Newspaper’s ‘Innovation Report’ is underwhelming, unrealistic

Written By Unknown on Senin, 26 Mei 2014 | 18.38

As a chorus of sycophants throws its collective back out to deem the leaked New York Times' Innovation Report a seminal work of genius, allow me to tell you why the 96-page document needs to be shelved like every other blue-ribbon commission production in history.

(It's only fitting that we do this as a Buzzfeed listicle, since the report made so much of trying to turn the Grey Lady into a cross between Upworthy and Flipboard.)

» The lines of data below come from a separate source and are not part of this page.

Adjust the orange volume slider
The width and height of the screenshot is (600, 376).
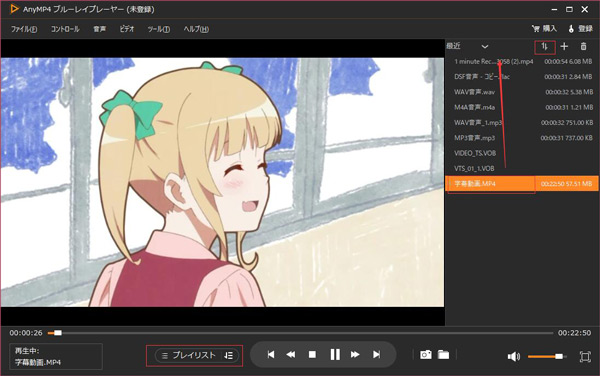(546, 356)
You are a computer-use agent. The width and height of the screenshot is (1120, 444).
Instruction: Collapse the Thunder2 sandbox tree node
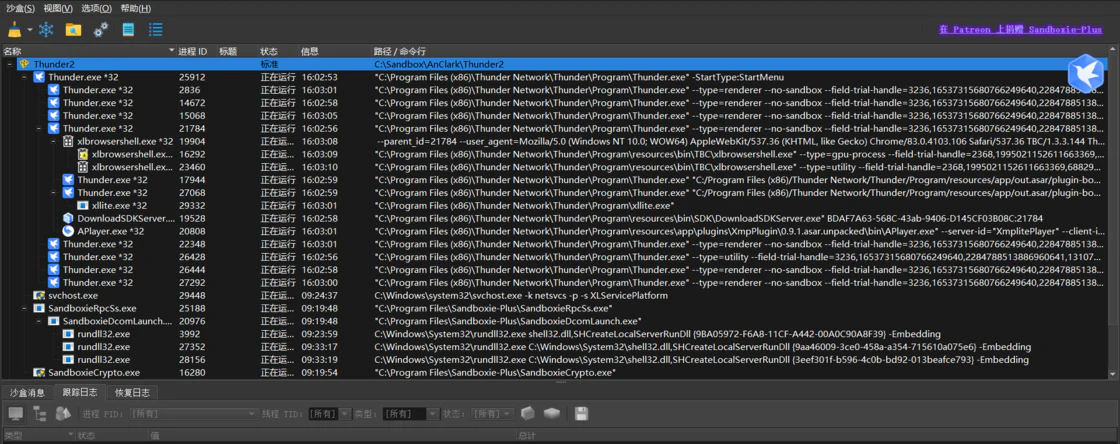(x=9, y=64)
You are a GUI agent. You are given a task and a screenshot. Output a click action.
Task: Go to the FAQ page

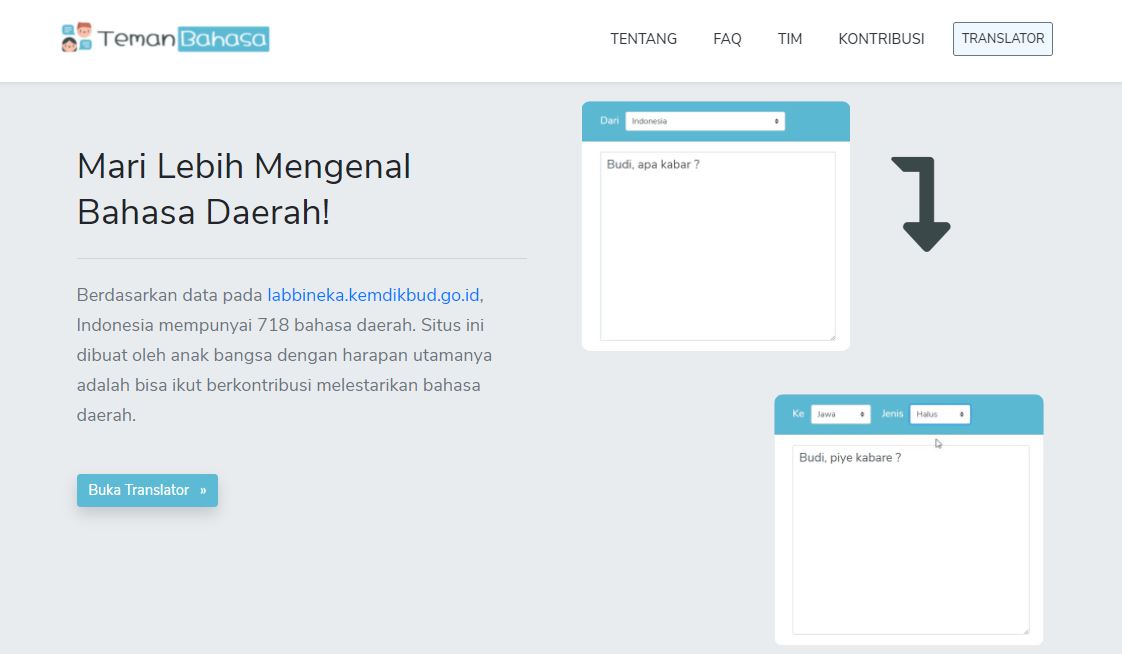(727, 39)
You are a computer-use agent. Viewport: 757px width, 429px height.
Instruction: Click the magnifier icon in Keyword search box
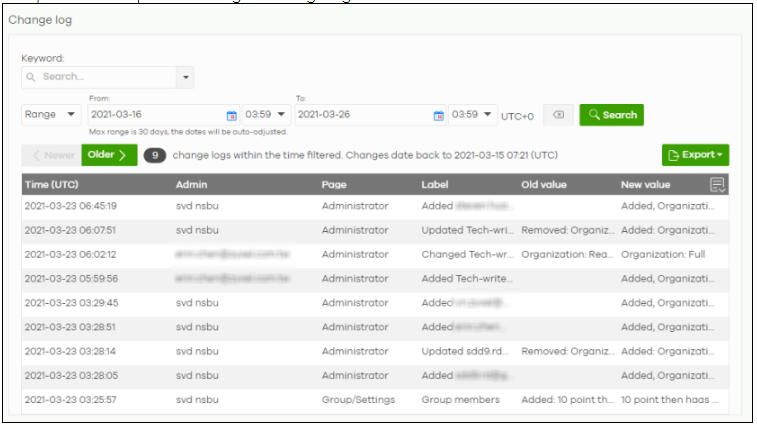31,76
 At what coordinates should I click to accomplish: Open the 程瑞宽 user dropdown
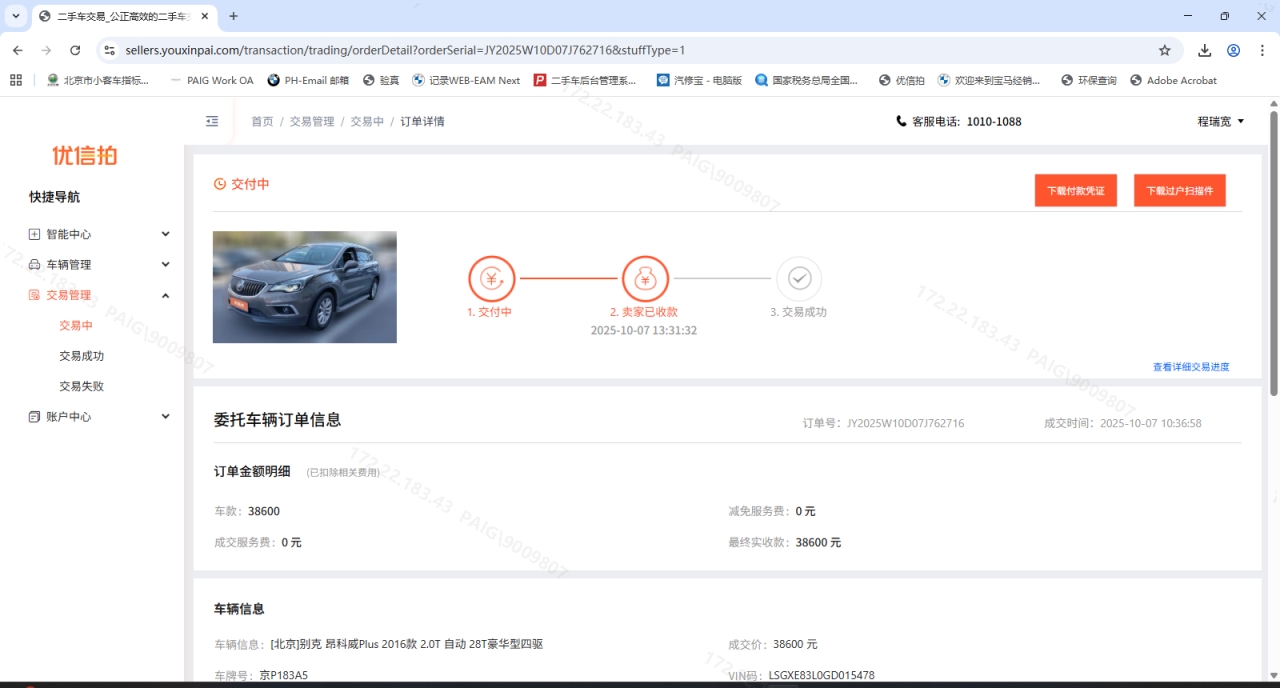1220,121
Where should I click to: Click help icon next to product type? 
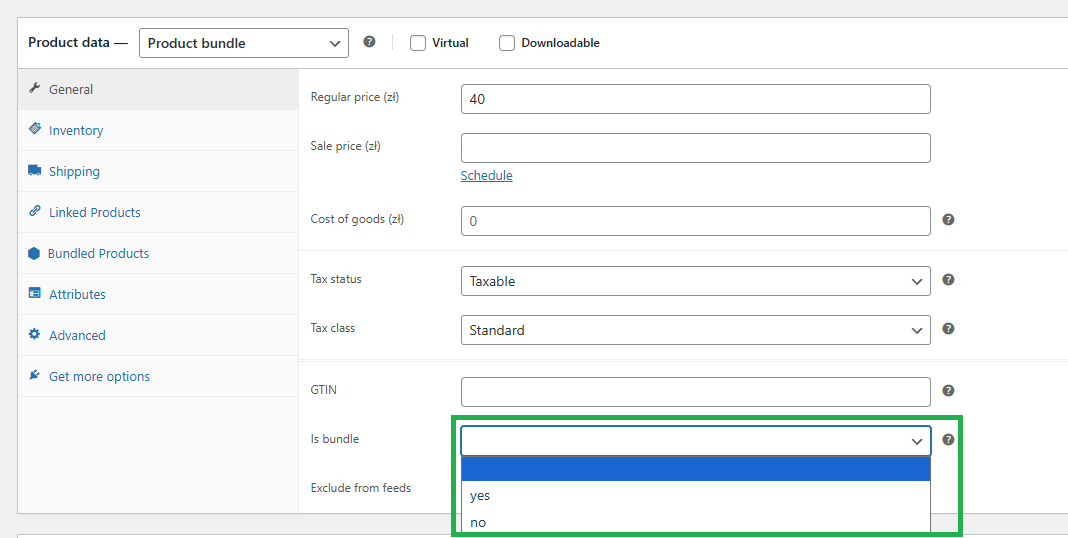pos(369,42)
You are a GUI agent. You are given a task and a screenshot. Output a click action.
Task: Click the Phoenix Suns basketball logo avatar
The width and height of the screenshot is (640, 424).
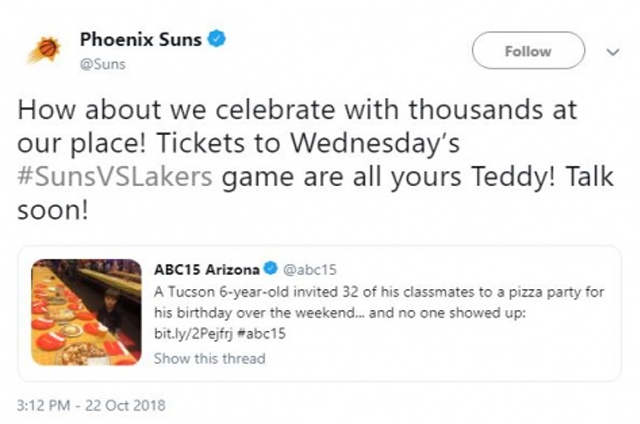point(44,49)
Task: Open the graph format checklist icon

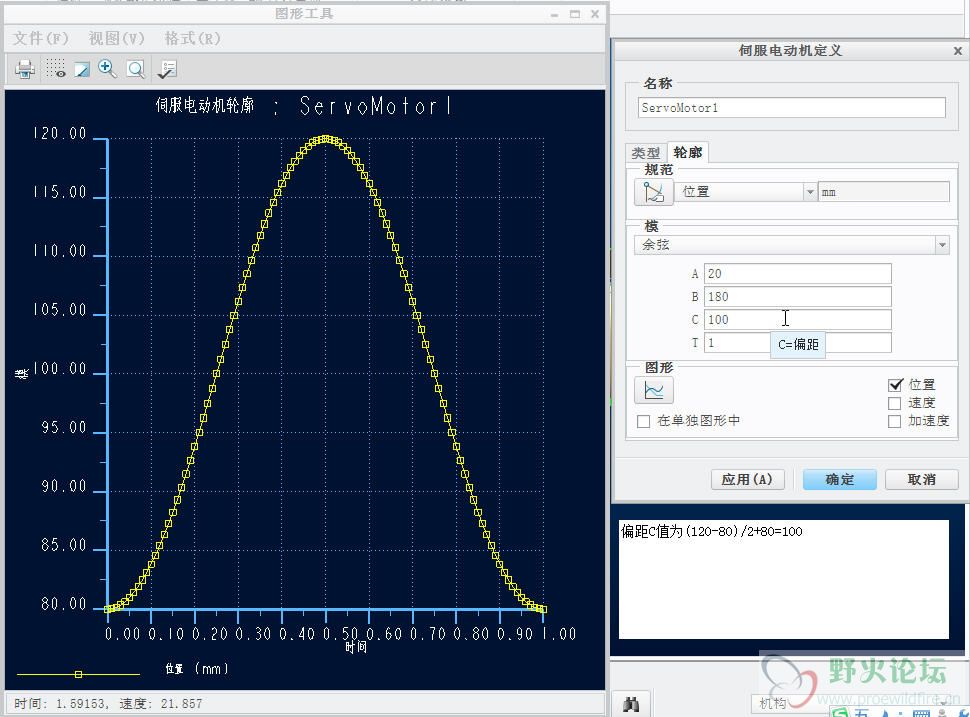Action: [x=167, y=69]
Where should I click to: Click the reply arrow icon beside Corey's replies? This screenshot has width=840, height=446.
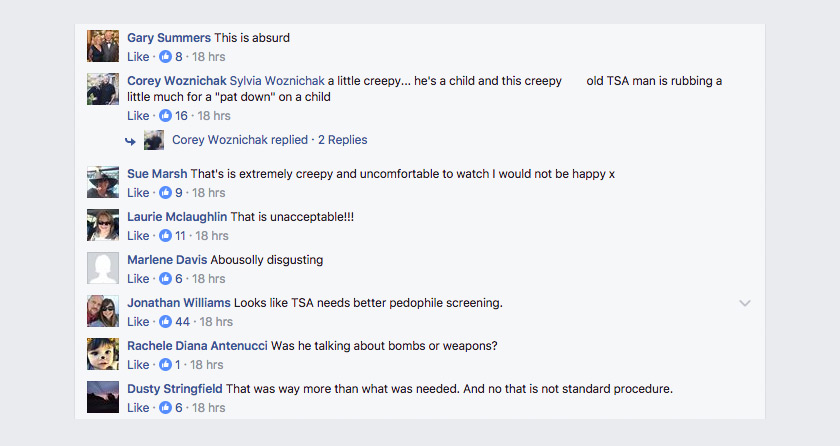pos(130,141)
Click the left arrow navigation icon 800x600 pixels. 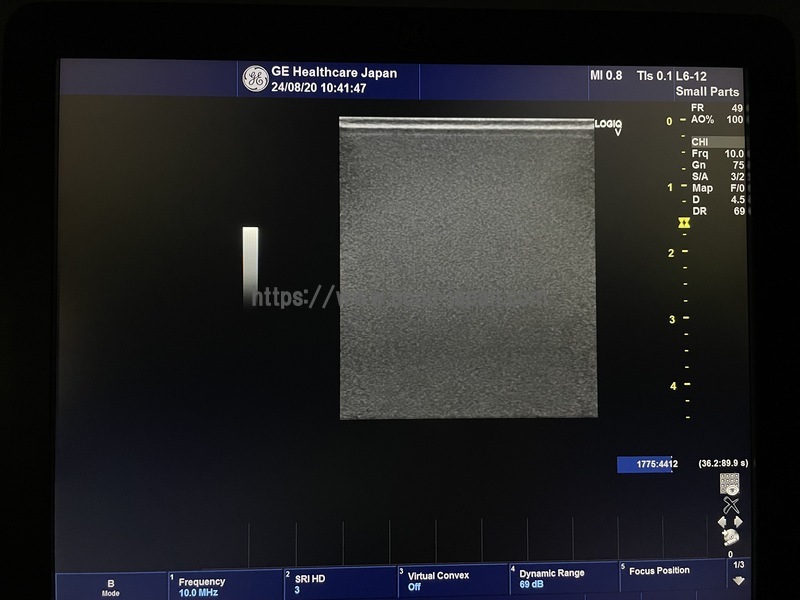(722, 522)
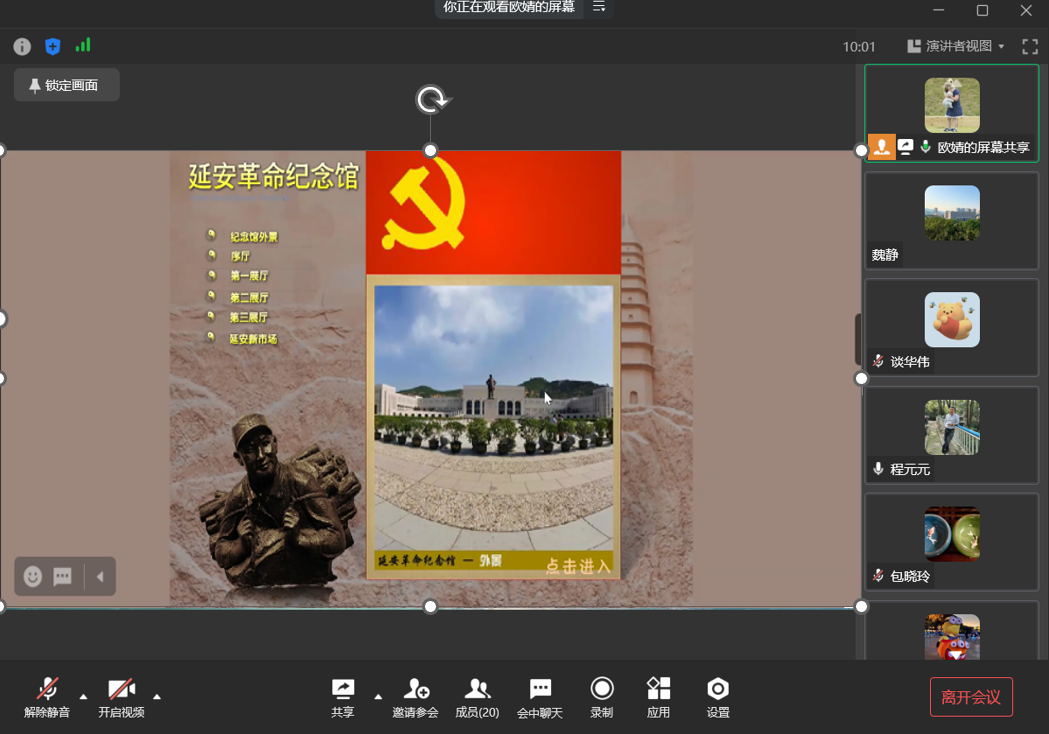The height and width of the screenshot is (734, 1049).
Task: Pin the shared screen with 锁定画面
Action: pos(66,85)
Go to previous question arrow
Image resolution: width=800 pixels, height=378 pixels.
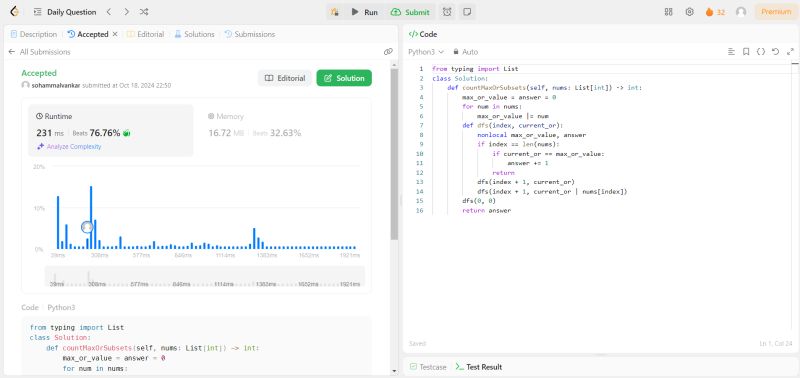(109, 12)
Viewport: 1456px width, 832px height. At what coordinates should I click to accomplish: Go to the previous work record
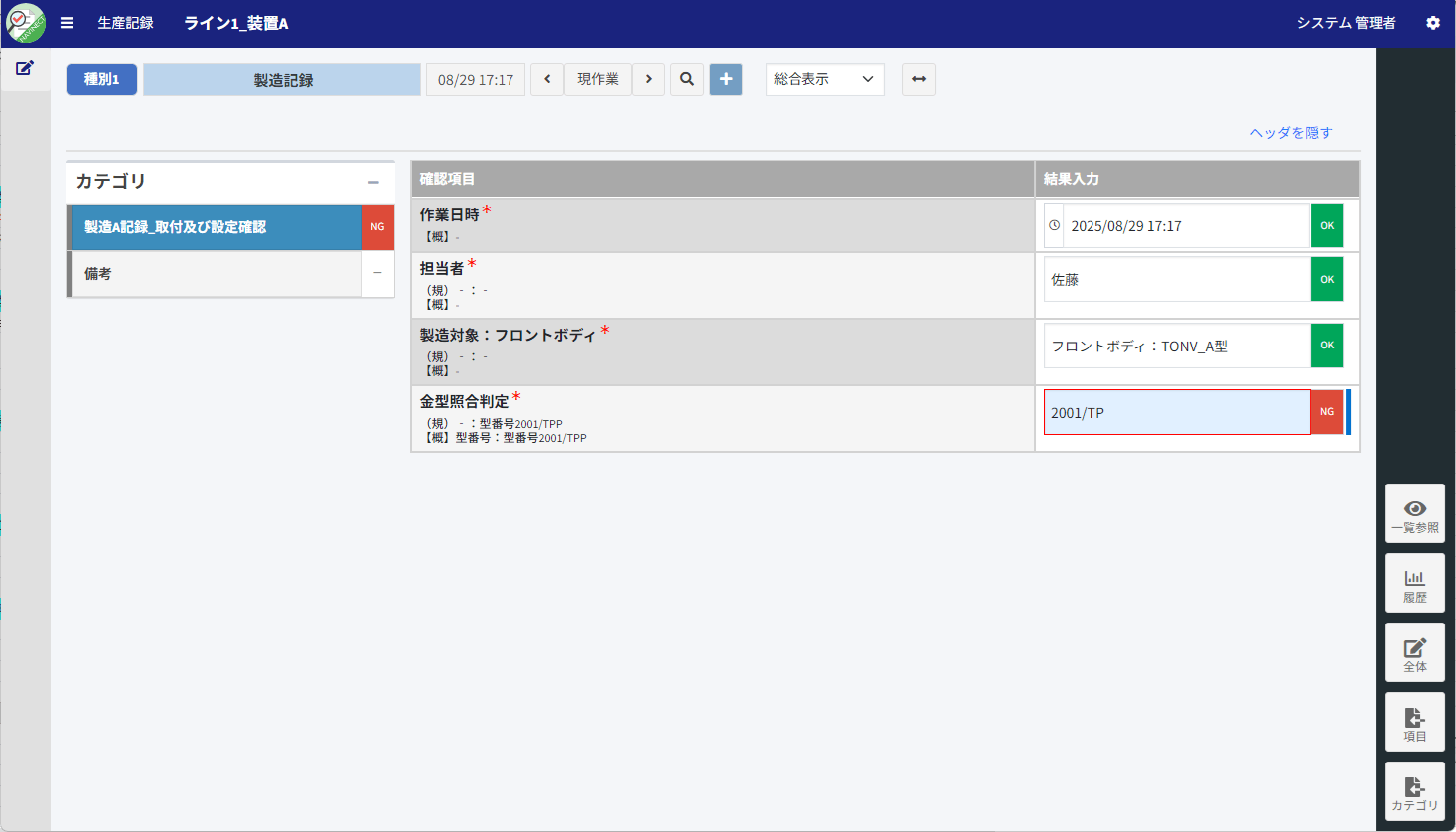[547, 79]
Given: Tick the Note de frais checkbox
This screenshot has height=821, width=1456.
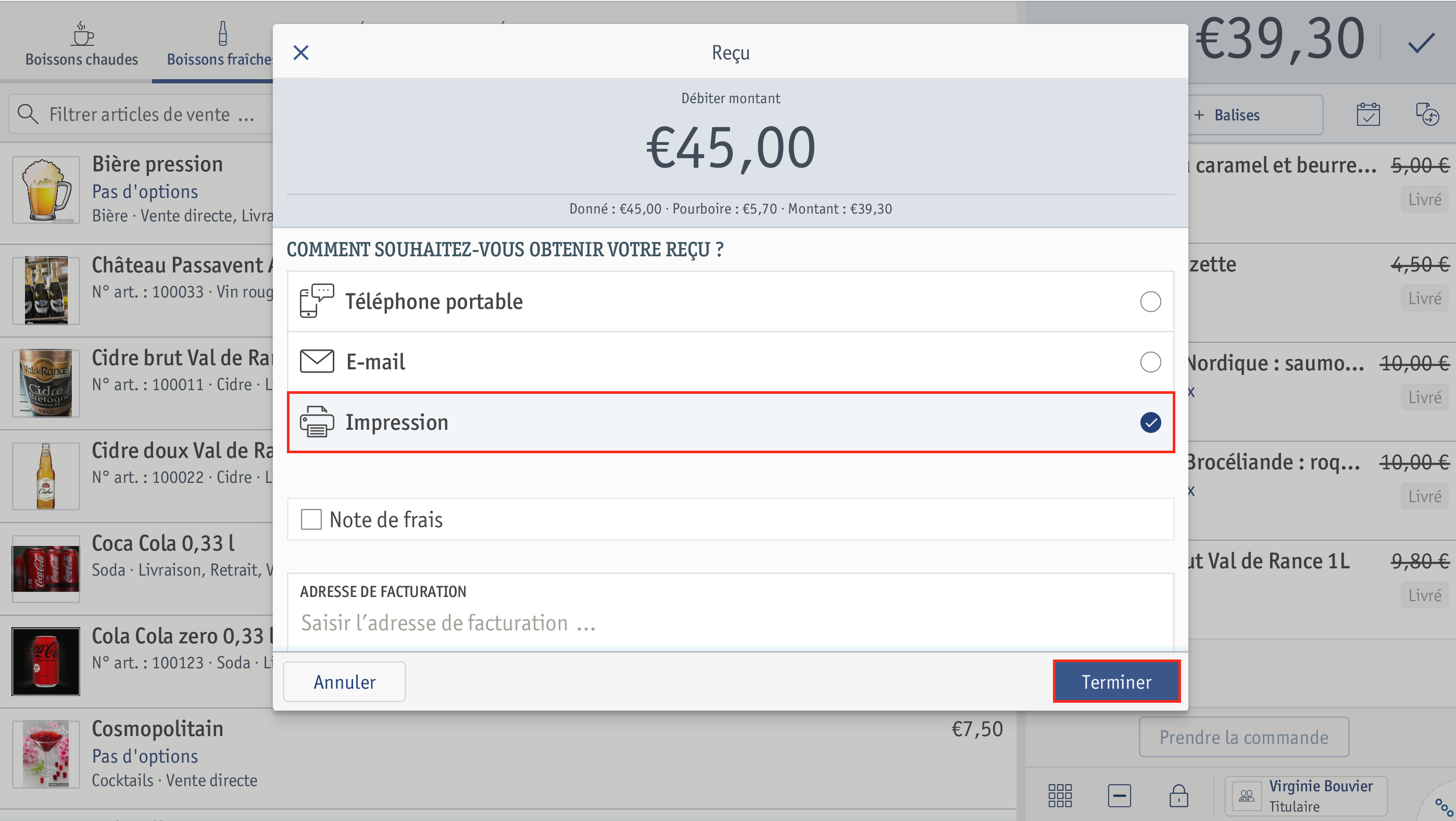Looking at the screenshot, I should [311, 519].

Top five reasons The New York Times cannot be serious about the Innovation Report, even if it was the work of a team led by publisher Arthur "Punch" Sulzberger's son:

5) It suggests having journalists take the time to build and repackage an archive of their own work. Have these people ever been in a newsroom? Although the idea of unearthing archives and reusing them in new and different ways isn't entirely laughable, the notion that reporters themselves should spend time on this is.

4) The authors fail to correctly define industry "disruptors" — the innovators who supplant the old with the new, like Buzzfeed and Huffington Post. According to the report, one of the "hallmarks of disruptive innovators" is that the new product is "initially inferior to existing products." Like Uber was initially inferior to taxicab dispatchers? Or how Amazon paled in comparison to Borders? How bizarre … and false.

3) The report suggests that more personalization will draw readers, even suggesting that when a reader walks by a restaurant recently given a positive review by the Times, their phone should tell them. Memo to the authors: There's this new website called Yelp, and it's … well … never mind.

2) The entire report is about growing the Times' digital audience, but there's no talk of figuring out a way to make money from that audience. True, home page visits have plunged by half in two years. (That whole having a paywall thing, perhaps?) But even before the traffic downturn, talk of layoffs and financial peril persisted. The fact is that digital advertising and subscription models alike are inherently flawed — even with a large audience. Which brings me to the final item of this listicle:

1) There are nearly no new ideas, because the report was generated from interviews with folks who are already doing the stuff they're suggesting. Repackaging and re-purposing content, promotion via social media, connecting with audiences and envisioning the digital newsroom of the future are all themes within this puzzling document.

It's like a bunch of people got together to envision 2010 from 2005. And the resources to implement all these supposed innovations will be at the expense of real journalism.